Mas só nos últimos 16 anos é que o cargo parece estar verdadeiramente ao alcance das mulheres. Em 2008, depois de Hillary Clinton ter perdido por pouco a nomeação do Partido Democrata para Barack Obama, apontou os 18 milhões de votos que recebeu durante a época das primárias como um progresso que facilitaria o caminho para que uma mulher conseguisse a nomeação um dia. Oito anos mais tarde, conquistou isso mesmo, mas perdeu nas eleições gerais, apesar de ter obtido mais três milhões de votos do que Trump.
Ambas as mulheres nomeadas pelos democratas tinham pontos fracos. Clinton era um alvo de longa data dos republicanos, impopular entre os progressistas do seu partido e passou grande parte da campanha a enfrentar as consequências políticas da utilização de um servidor de correio eletrónico privado enquanto secretária de Estado.

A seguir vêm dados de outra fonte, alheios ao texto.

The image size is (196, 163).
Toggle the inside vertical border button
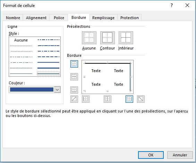(108, 99)
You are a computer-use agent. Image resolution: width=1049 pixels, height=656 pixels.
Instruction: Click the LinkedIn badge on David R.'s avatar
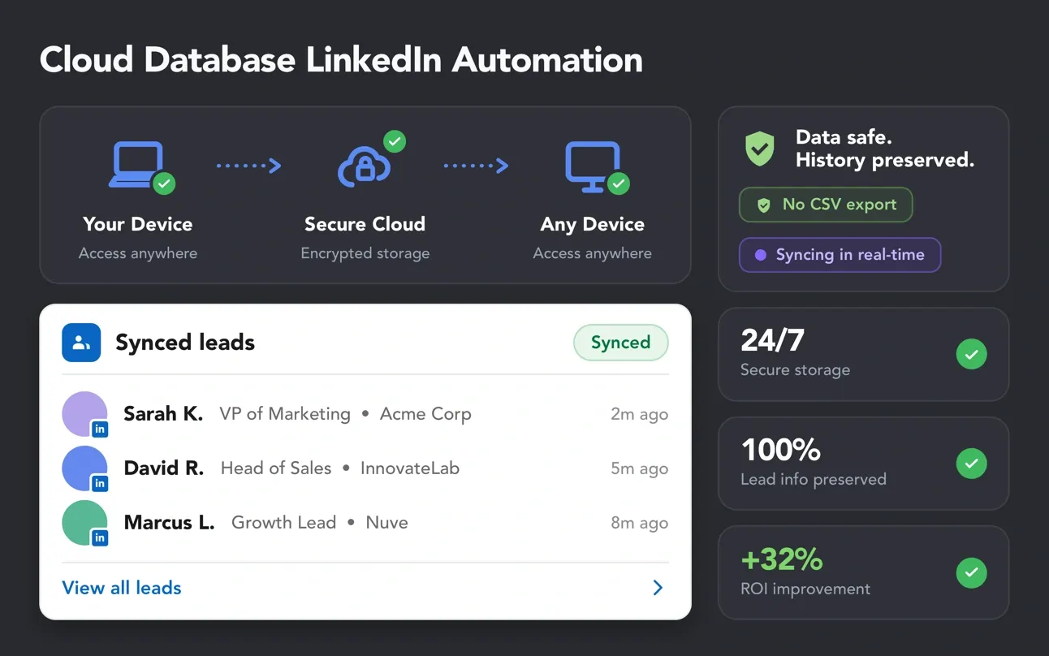100,483
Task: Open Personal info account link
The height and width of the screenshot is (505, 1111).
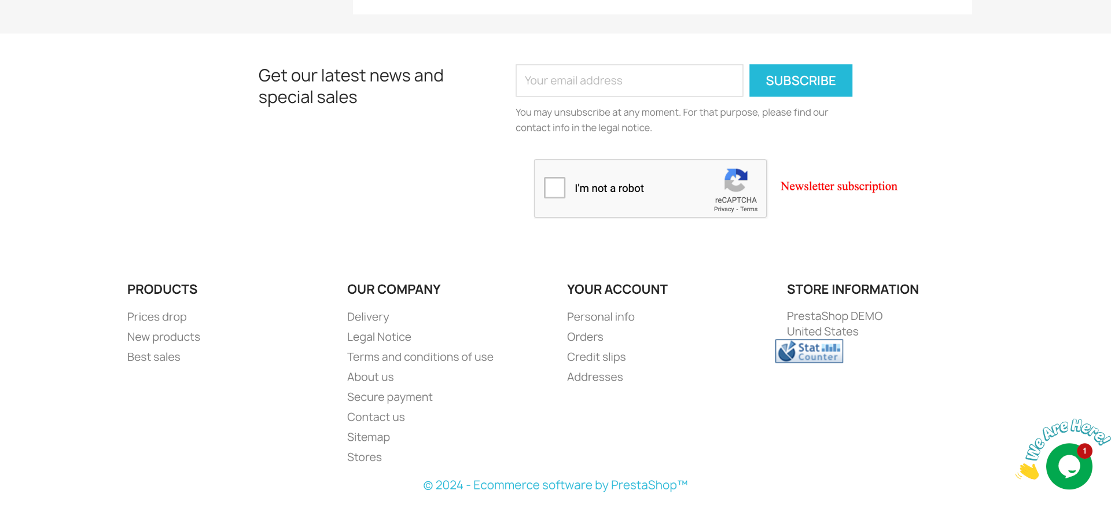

Harris não concorreu às primárias e tentou condensar dois anos de campanha em pouco mais de três meses, depois de o presidente Joe Biden ter terminado a própria campanha e a ter apoiado em julho. Tentou aproximar-se do centro e competir como candidata da mudança, ao mesmo tempo que servia na administração de um presidente que se debatia com baixos índices de aprovação e uma má perceção da economia.
Mas esta segunda e mais decisiva derrota – mais uma vez para Trump, que sofreu dois processos de impugnação e foi condenado por 34 crimes desde que derrotou Clinton – fez com que algumas mulheres democratas fizessem uma busca à alma.
Melinda Corey, de 56 anos, residente em Washington DC, admite que acha que tanto Clinton como Harris eram as candidatas mais qualificados nos anos em que concorreram.
“Estou pronta para uma mulher presidente, mas acho que a maioria da América ainda não está e não sei porquê”, reconhece. “Detesto pensar que é por serem mulheres, mas tudo parece apontar nessa direção.”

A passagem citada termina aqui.